## Extract to read

Personal information
- Born: 18 July 1933 Včelná, Czechoslovakia
- Died: 10 August 2008 (aged 75) Prague, Czech Republic
- Height: 180 cm (5 ft 11 in)
- Weight: 82 kg (181 lb)

Sport
- Sport: Ice hockey
- Club: HC Sparta Praha

Medal record
Representing Czechoslovakia
Olympic Games
| Bronze medal – third place | 1964 Innsbruck | Team |
World Championships
| Bronze medal – third place | 1957 Moscow | Team |
| Bronze medal – third place | 1959 Prague | Team |
| Bronze medal – third place | 1963 Stockholm | Team |
| Silver medal – second place | 1965 Tampere | Team |
| Silver medal – second place | 1966 Ljubljana | Team |

= František Tikal =

Czech ice hockey coach, ice hockey player and field hockey player

František Tikal (18 July 1933 – 10 August 2008) was a Czechoslovak ice hockey defenseman. He played 17 seasons in the Czechoslovak Extraliga for HC Sparta Praha and won two national titles. Internationally he played 59 games for Czechoslovakia, including 15 at the 1960 and 1964 Winter Olympics, and earned an Olympic bronze medal in 1964, placing fourth in 1960. He was named the best defender of the tournament at the 1964 Olympics and 1965 World Championships. At the 1960 Games he played one game against his brother Zdeněk, who fled to Australia in 1948. In 2004, Tikal was inducted into the IIHF Hall of Fame.

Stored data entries
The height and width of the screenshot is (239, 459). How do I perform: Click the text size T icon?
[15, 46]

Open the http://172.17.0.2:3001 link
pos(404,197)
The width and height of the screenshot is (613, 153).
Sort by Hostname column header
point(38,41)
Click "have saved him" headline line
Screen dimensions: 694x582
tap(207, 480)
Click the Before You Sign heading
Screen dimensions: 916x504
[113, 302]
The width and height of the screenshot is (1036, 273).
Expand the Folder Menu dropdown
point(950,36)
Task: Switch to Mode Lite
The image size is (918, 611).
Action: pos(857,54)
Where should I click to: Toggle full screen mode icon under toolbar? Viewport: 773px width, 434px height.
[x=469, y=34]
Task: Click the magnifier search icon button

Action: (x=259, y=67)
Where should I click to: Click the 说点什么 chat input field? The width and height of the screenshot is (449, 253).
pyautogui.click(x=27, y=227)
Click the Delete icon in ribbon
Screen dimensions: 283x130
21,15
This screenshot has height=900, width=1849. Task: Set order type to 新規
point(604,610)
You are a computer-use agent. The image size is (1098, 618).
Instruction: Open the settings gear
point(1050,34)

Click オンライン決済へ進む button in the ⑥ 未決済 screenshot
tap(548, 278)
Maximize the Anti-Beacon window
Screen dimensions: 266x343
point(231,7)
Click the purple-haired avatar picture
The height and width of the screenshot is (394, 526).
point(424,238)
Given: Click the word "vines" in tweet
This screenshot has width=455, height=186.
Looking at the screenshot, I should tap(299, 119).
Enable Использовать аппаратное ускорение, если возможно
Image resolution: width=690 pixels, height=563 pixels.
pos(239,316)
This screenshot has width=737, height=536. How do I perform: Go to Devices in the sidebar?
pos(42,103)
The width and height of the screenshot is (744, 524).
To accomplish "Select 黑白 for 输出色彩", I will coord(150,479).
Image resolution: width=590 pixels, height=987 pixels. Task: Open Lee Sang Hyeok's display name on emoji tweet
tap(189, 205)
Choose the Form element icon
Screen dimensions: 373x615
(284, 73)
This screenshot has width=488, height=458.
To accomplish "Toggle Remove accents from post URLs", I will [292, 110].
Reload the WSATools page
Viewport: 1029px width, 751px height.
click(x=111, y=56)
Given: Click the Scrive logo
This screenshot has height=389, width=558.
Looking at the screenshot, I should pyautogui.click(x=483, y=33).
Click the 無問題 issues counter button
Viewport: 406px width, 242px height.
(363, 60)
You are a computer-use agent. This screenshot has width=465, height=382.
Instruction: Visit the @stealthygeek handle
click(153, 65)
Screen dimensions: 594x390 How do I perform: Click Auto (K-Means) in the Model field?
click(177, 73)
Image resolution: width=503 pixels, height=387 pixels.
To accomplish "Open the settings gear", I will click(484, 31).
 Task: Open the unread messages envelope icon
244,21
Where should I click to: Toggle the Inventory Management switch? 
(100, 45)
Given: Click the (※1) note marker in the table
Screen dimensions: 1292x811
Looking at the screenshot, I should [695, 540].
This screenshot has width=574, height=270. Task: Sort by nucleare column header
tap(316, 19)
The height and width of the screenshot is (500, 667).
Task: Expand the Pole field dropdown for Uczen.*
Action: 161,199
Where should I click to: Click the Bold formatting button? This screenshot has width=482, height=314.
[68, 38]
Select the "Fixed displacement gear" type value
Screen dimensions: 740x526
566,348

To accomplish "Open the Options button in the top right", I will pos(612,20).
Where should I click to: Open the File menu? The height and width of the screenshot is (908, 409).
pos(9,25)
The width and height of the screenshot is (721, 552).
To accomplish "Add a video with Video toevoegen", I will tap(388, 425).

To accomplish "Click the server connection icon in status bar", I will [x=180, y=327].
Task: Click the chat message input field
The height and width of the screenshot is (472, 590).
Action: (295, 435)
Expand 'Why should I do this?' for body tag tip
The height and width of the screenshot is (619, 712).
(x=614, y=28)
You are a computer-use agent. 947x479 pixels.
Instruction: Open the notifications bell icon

## Required work
Echo the František Tikal profile word for word, everything from "Czech ice hockey" down to "Hall of Fame.". The stored data is separate from the František Tikal profile.

## Reply
Czech ice hockey coach, ice hockey player and field hockey player

František Tikal (18 July 1933 – 10 August 2008) was a Czechoslovak ice hockey defenseman. He played 17 seasons in the Czechoslovak Extraliga for HC Sparta Praha and won two national titles. Internationally he played 59 games for Czechoslovakia, including 15 at the 1960 and 1964 Winter Olympics, and earned an Olympic bronze medal in 1964, placing fourth in 1960. He was named the best defender of the tournament at the 1964 Olympics and 1965 World Championships. At the 1960 Games he played one game against his brother Zdeněk, who fled to Australia in 1948. In 2004, Tikal was inducted into the IIHF Hall of Fame.